On 9/14/2024 1:47 AM, Alexei Starovoitov wrote:
On Mon, Sep 9, 2024 at 7:42 AM Leon Hwang <leon.hwang@xxxxxxxxx> wrote:
On 9/9/24 20:08, Xu Kuohai wrote:
On 9/9/2024 6:38 PM, Leon Hwang wrote:
On 9/9/24 17:02, Xu Kuohai wrote:
On 9/8/2024 9:01 PM, Leon Hwang wrote:
On 1/9/24 21:38, Leon Hwang wrote:
Like "bpf, x64: Fix tailcall infinite loop caused by freplace", the
same
issue happens on arm64, too.
[...]
Hi Puranjay and Kuohai,
As it's not recommended to introduce arch_bpf_run(), this is my
approach
to fix the niche case on arm64.
Do you have any better idea to fix it?
IIUC, the recommended appraoch is to teach verifier to reject the
freplace + tailcall combination. If this combiation is allowed, we
will face more than just this issue. For example, what happens if
a freplace prog is attached to tail callee? The freplace prog is not
reachable through the tail call, right?
It's to reject the freplace + tailcall combination partially, see "bpf,
x64: Fix tailcall infinite loop caused by freplace". (Oh, I should
separate the rejection to a standalone patch.)

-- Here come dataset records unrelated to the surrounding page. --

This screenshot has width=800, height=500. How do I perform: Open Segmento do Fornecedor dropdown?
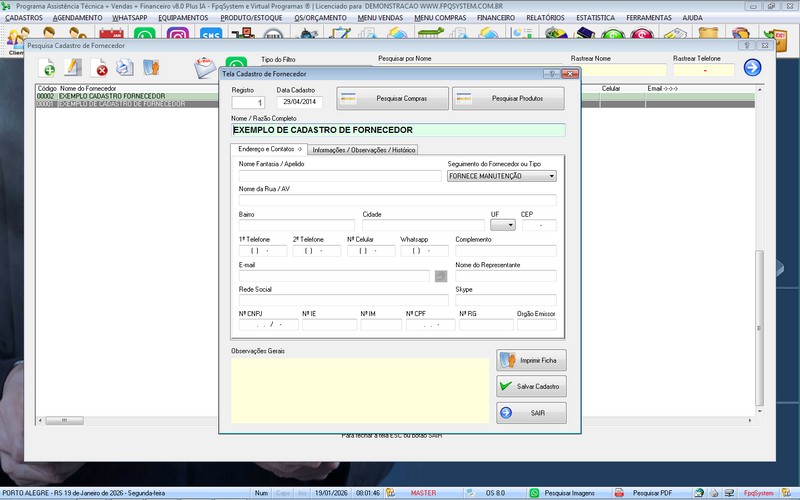(551, 176)
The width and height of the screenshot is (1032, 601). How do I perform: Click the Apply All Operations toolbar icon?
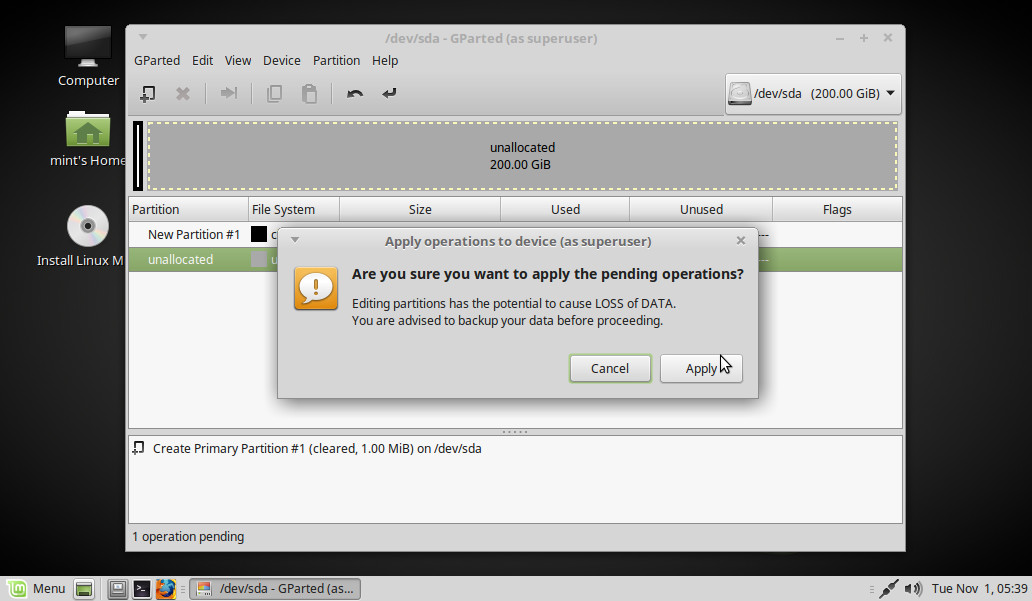[x=389, y=93]
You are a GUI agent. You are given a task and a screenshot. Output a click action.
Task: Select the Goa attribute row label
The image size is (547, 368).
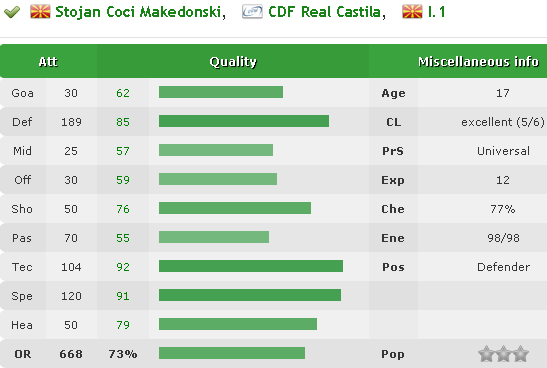point(23,93)
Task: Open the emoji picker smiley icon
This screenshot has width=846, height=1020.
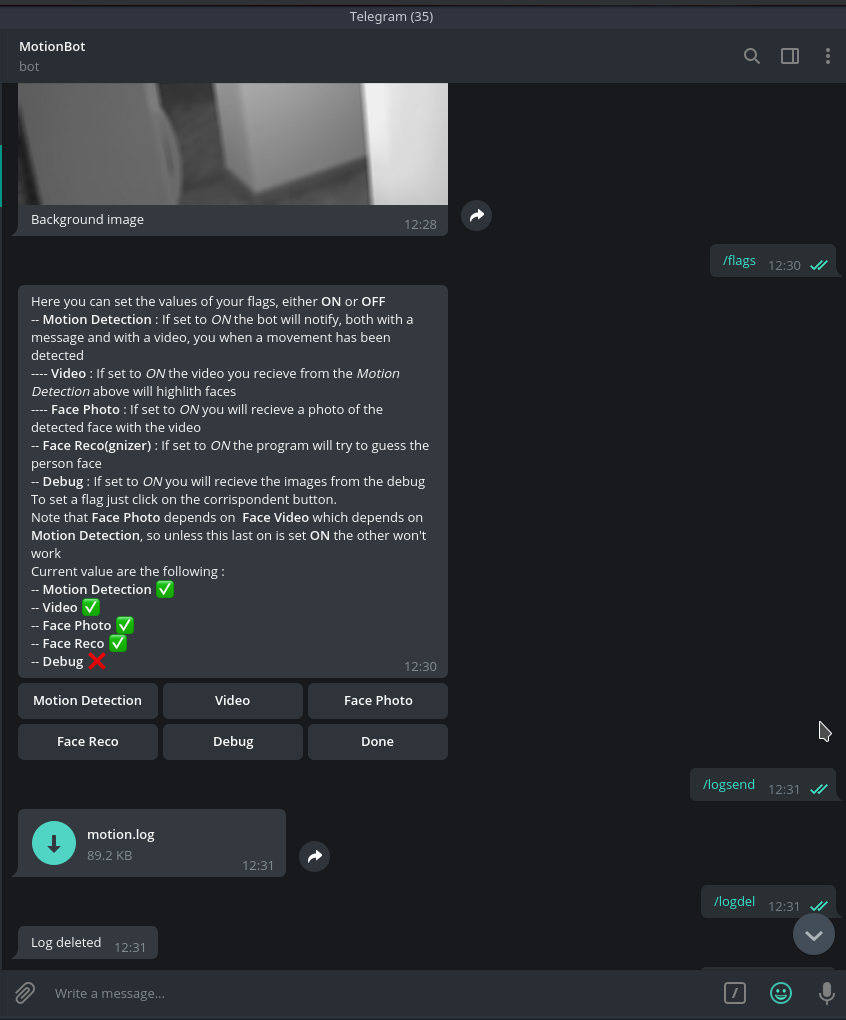Action: [x=781, y=993]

It rejects the case that freplace prog has tailcall and its attach
target has no tailcall.
As for your example, it depends on:
freplace target reject?
Has tailcall? YES NO YES
Has tailcall? YES YES NO
Has tailcall? NO YES NO
Has tailcall? NO YES NO
Then, freplace prog can be tail callee always. I haven't seen any bad
case when freplace prog is tail callee.
Here is a concrete case. prog1 tail calls prog2, and prog2_new is
attached to prog2 via freplace.
SEC("tc")
int prog1(struct __sk_buff *skb)
{
bpf_tail_call_static(skb, &progs, 0); // tail call prog2
return 0;
}
SEC("tc")
int prog2(struct __sk_buff *skb)
{
return 0;
}
SEC("freplace")
int prog2_new(struct __sk_buff *skb) // target is prog2
{
return 0;
}
In this case, prog2_new is not reachable, since the tail call
target in prog2 is start address of prog2 + TAIL_CALL_OFFSET,
which locates behind freplace/fentry callsite of prog2.

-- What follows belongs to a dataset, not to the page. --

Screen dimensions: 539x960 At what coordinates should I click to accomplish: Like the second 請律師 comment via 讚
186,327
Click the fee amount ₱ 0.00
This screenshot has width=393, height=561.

This is an abnormal use case. We can do nothing with it, e.g. we're
unable to notify user that prog2_new is not reachable for this case.
Since it doesn't behave as the user would expect, I think, it's better
to disallow such combinations in the verifier.

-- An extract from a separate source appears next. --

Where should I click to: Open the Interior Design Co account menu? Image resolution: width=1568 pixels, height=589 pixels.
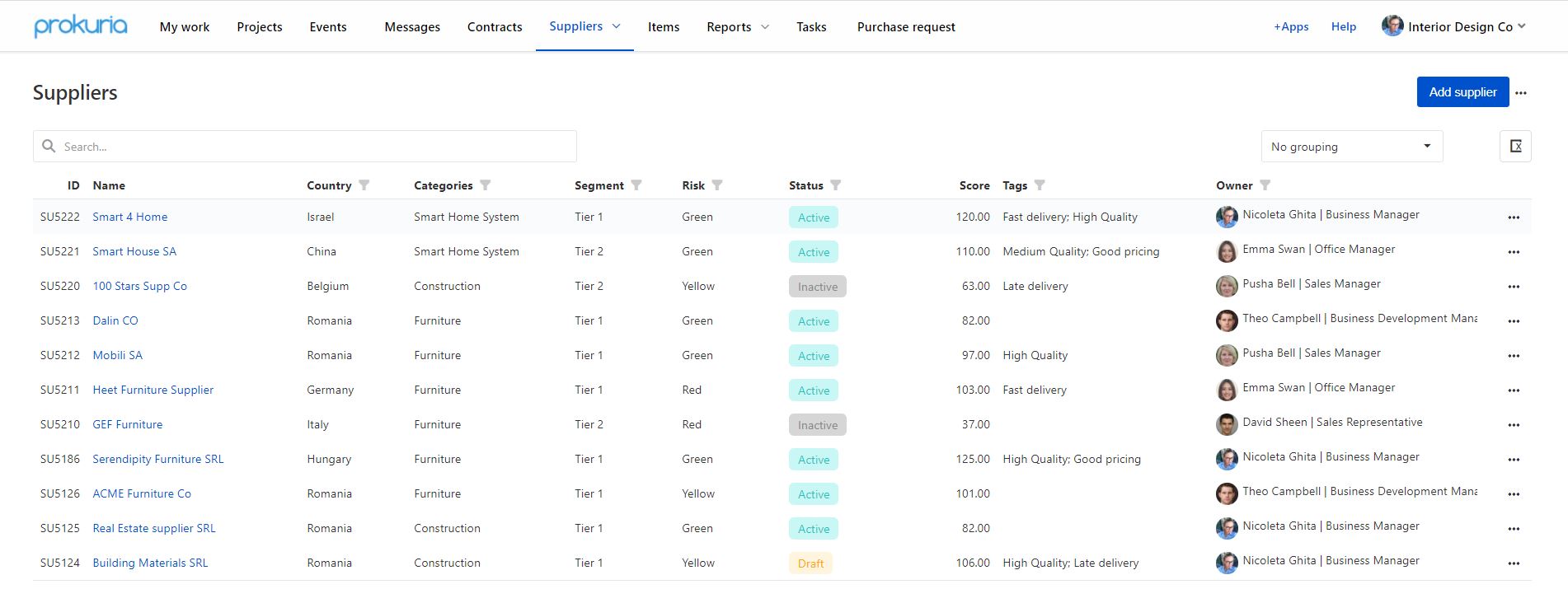click(1454, 26)
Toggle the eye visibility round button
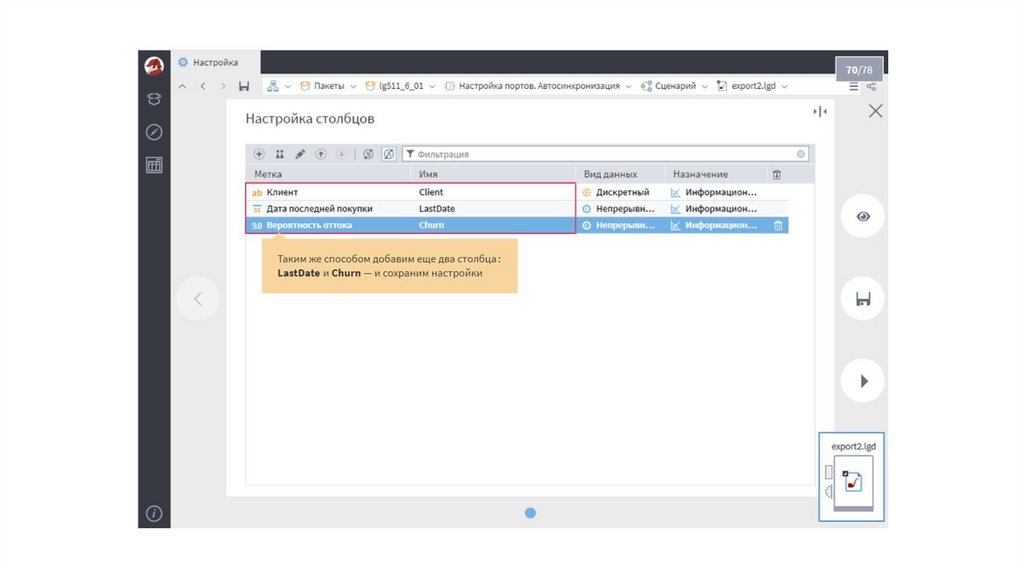Screen dimensions: 1024x574 click(862, 216)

Either freplace is trying to patch a prog that is already in prog_array
then the load of freplace prog can report a meaningful error into the
verifier log or
already freplaced prog is being added to prog array.
I think in this case main prog tail calling into this freplace prog
will actually succeed, but it's better to reject sys_bpf update
command in bpf_fd_array_map_update_elem(),
since being-freplaced prog is not in prog_array and won't be called,
but freplace prog in prog array can be called which is inconsistent.
freplace prog should act and be called just like target being-freplaced prog.
I don't think this will break any actual use cases where freplace and
tail call are used together.
+1, we should not ignore it silently. If the freplace + tailcall
combination can not be disallowed completely, we should disallow
this case separately (or maybe we could find an acceptable way to
make it work as expected?) . Let me give it a try.